Ancora una volta la piazza capitolina ci offre uno splendido evento, noi eravamo presenti e abbiamo avuto, grazie all’organizzazione, il grande onore di intervistare un maestro assoluto del cinema come Pupi Avati.
La quattordicesima domenica del tempo ordinario, la possibilità di raccontare un periodo importante della nostra storia come il boom. Che emozioni ha provato?
“Il film racconta quello che so io della vita nei riguardi dei sogni che si fanno, che tutti i ragazzi legittimamente fanno a 15-16 anni e la porzione di quei sogni che si realizza e quella no. Per alcuni rimangono dei sogni, altri rinunciano a questi sogni entro l’età della ragione nella quale preferiscono fanno i conti con la vita, altri invece sono destinati, ma sono rarissimi, a vederli realizzati. L’ho raccontato in un’età in cui penso di poterlo fare perché a 84 anni credo di poter dire cos’è la vita”.
Nel film c’è un’Edwige Fenech diversa, ritrovata. Come è stato lavorare con lei?
“Edwige Fenech, è stato delizioso lavorare con lei. Le abbiamo dato una possibilità che non aveva mai avuto e cioè recitare veramente, in un film vero. All’inizio era sempre doppiata, poi veniva scelta per la sua avvenenza non dico in scene erotiche ma dove si mostrava più la parte fisica che quella interiore. Qui ha interpretato per la prima volta il ruolo di un essere umano, di una persona vera che ha una certa età e i problemi di una donna di una certa età”.
Lei ha scritto un capolavoro di genere come La Casa dalle finestre che ridono e l’horror è stato importante per lei. Come mai vi è passato per poi uscirne e rientrarvi?

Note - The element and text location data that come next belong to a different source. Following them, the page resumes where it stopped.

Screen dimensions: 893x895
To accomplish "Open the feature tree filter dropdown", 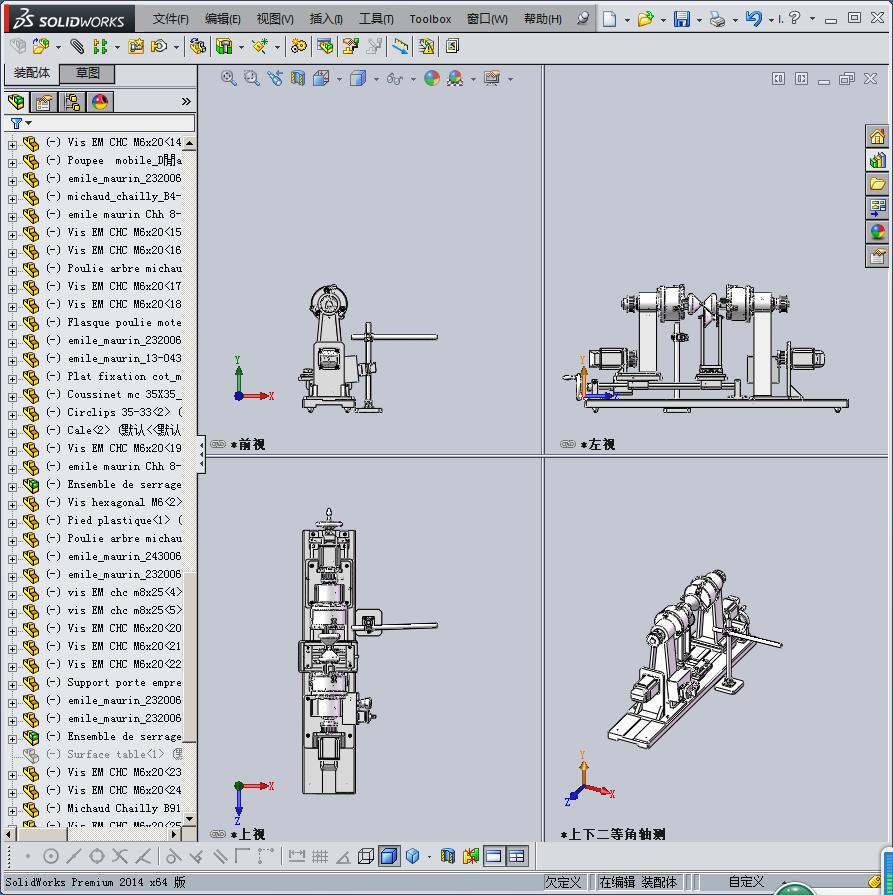I will point(20,123).
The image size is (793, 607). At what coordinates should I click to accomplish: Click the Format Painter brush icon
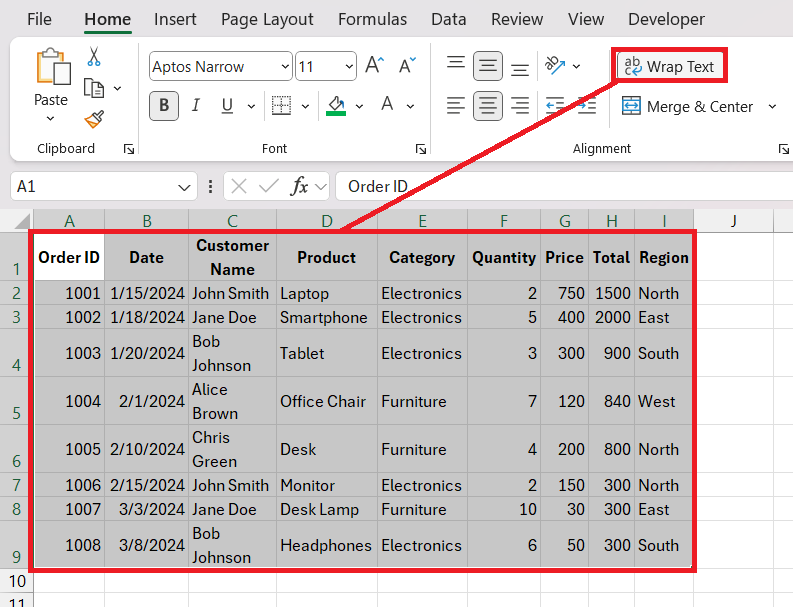(x=94, y=119)
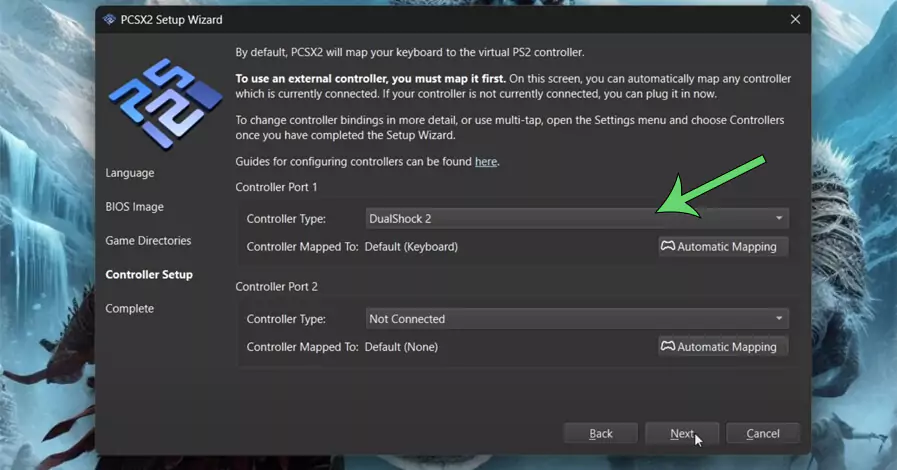Click Next to continue the wizard
This screenshot has height=470, width=897.
(682, 433)
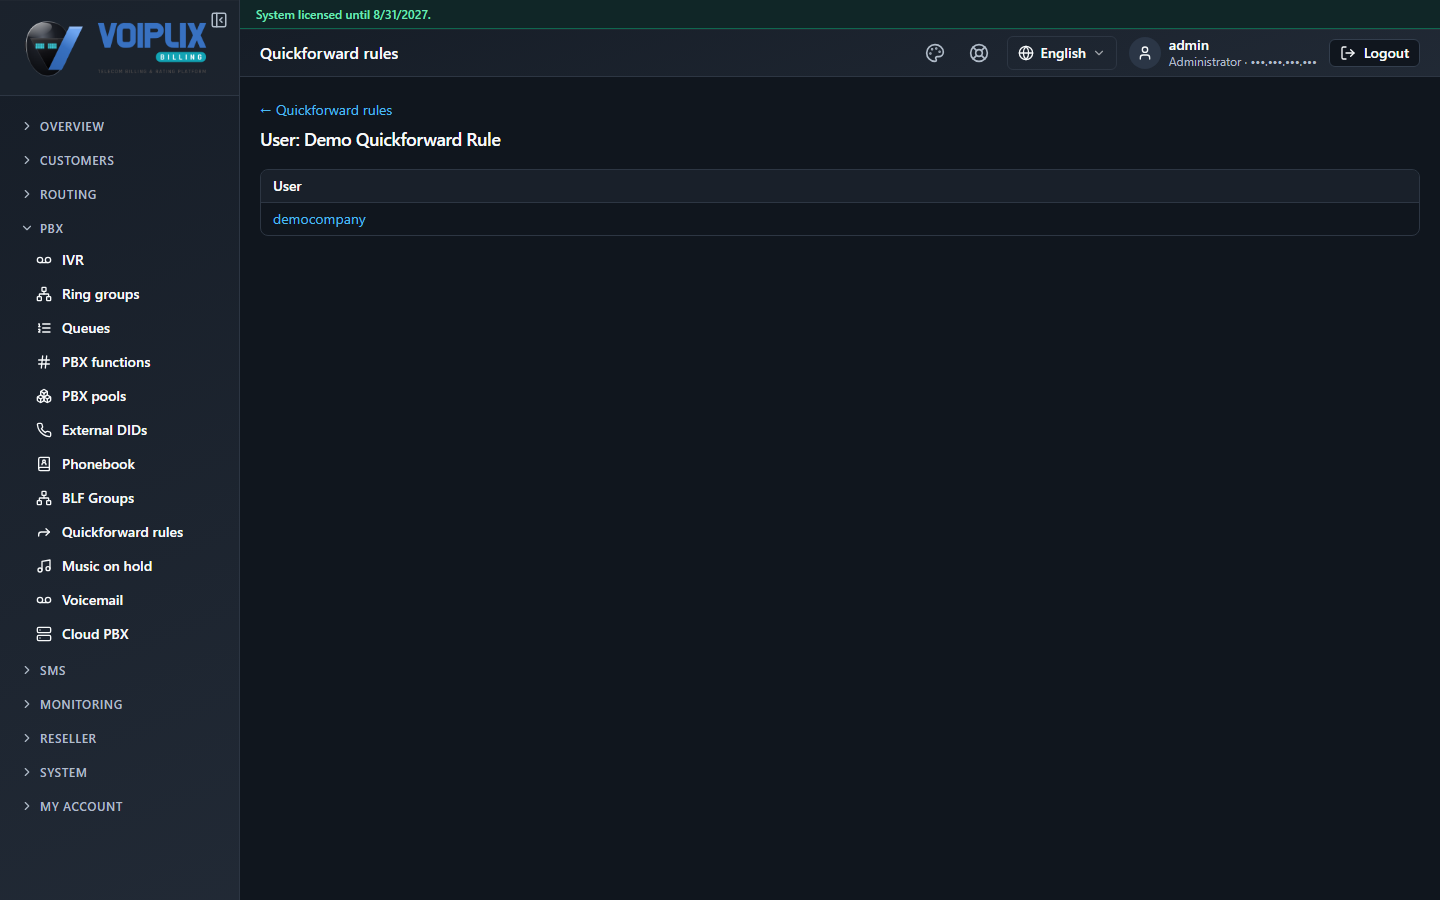Click the admin user avatar icon
Viewport: 1440px width, 900px height.
point(1145,53)
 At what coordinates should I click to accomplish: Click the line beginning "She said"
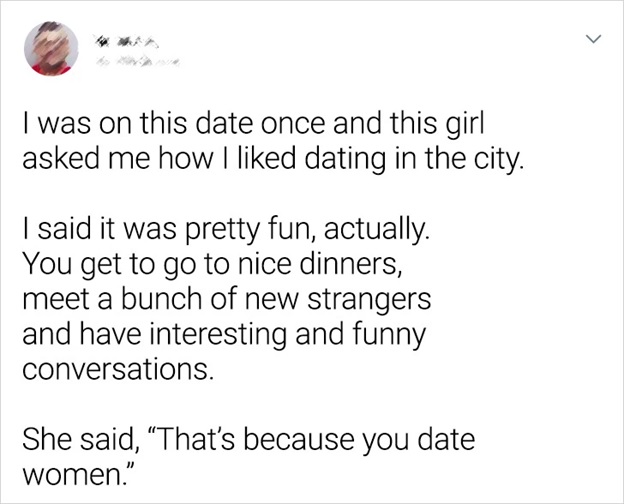coord(244,441)
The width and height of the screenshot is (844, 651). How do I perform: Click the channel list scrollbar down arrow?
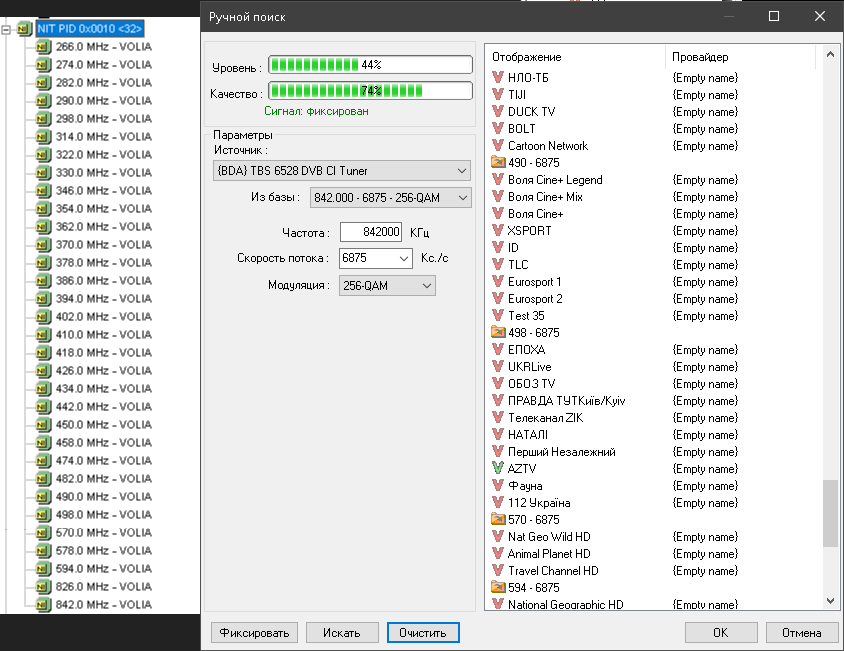[831, 600]
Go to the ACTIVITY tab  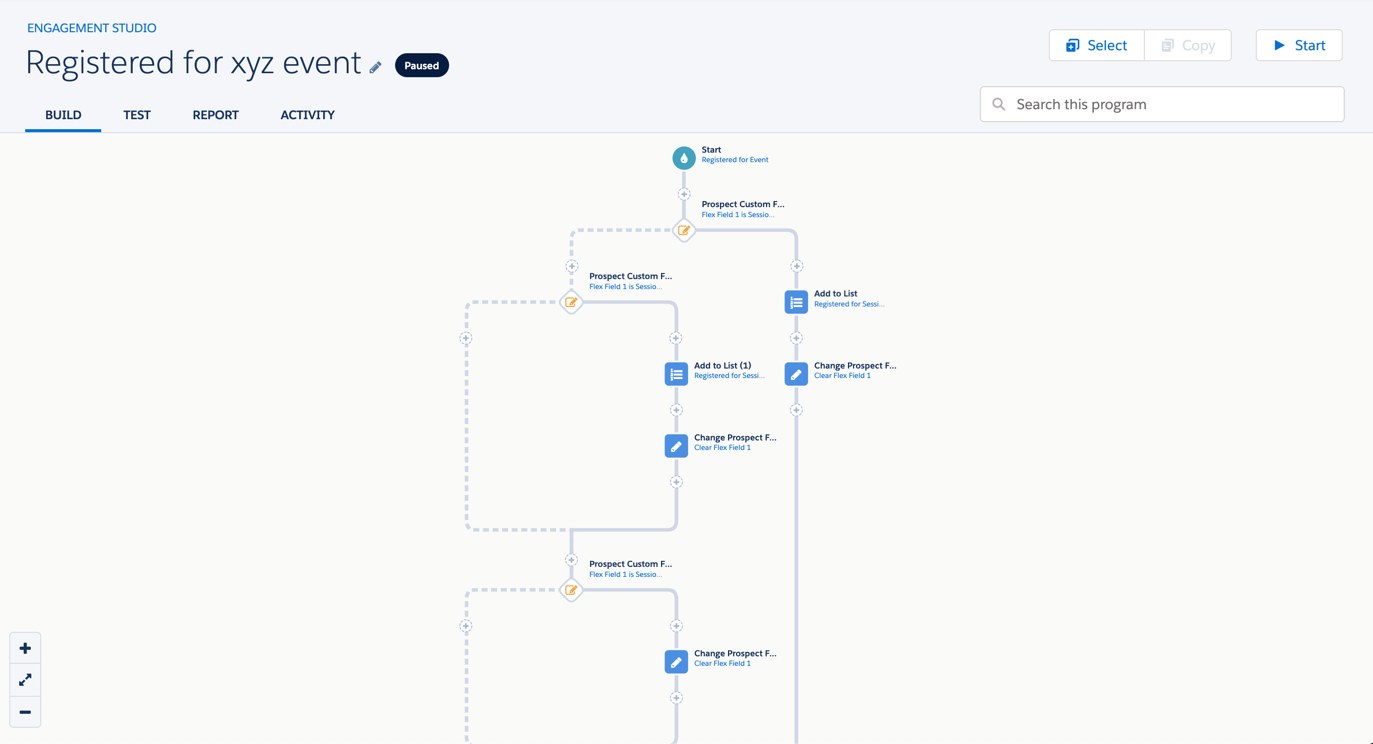307,115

“Adesso farò a ottobre, se il Signore mi assiste, un film horror e gotico tra gli Stati Uniti e il Comacchio, anche quello è un film di genere. Ogni tanto c’è bisogno di verificarsi attraverso il genere che è una palestra che ti insegna cos’è il cinema, come ottenere le emozioni al cinema. Se non fai il genere difficilmente riesci”.
C’è qualcuno dall’alto della sua carriera con cui avrebbe voluto collaborare, ma che per un motivo o per l’altro con cui non ha avuto modo di farlo?
“Ci sono stati due attori che si erano candidati. Uno è Marcello Mastroianni e l’altro Alberto Sordi. Avevo pensato a delle proposte narrative interessanti. Mastroianni però si ammalo e Sordi ritenne la proposta un po’ troppo piccola, voleva fare il protagonista, probabilmente ho sbagliato io”.
In che condizioni di salute è il cinema italiano?
“Il cinema italiano è in uno stato di salute ottimo. Ci sono un’infinità di registi che finalmente non fanno solo commedie, pensano anche a raccontare cose più importanti, più alte, di livello, più ambiziose. Purtroppo non c’è il pubblico nelle sale, ma le arene sono miracolose e dove vado faccio sempre sold out. Improvvisamente l’estate la gente sembra aver voglia di tornare al cinema, succede qualcosa di commovente. Dal palco osservare la platea di un cinema pieno è un’esperienza oggi quasi mistica.
C’è qualcuno che le piace particolarmente e magari anche un Pupi Avati del futuro?
“Pupi Avati del futuro? No, Pupi Avati è Pupi Avati e gli altri sono gli altri. Ognuno ha la sua identità. Ci sono dei registi che ammiro moltissimo, uno è Garrone, i fratelli Innocenzo, Sorrentino in alcune cose mi è piaciuto molto. Ci sono fenomeni italiani che si sono imposti nel mondo e hanno manifestato una loro identità forte senza accodarsi a modi e maniere. Poi c’è un cinema commerciale che transita dalla sala ma è come se non ci andasse ed è fatto per lo schermo televisivo”.
Maestro, qual è il suo sogno a 84 anni, se ce l’ha?
“Il mio sogno è quello di non accorgermi di dire “Motore, azione” e non essere io a dire stop”.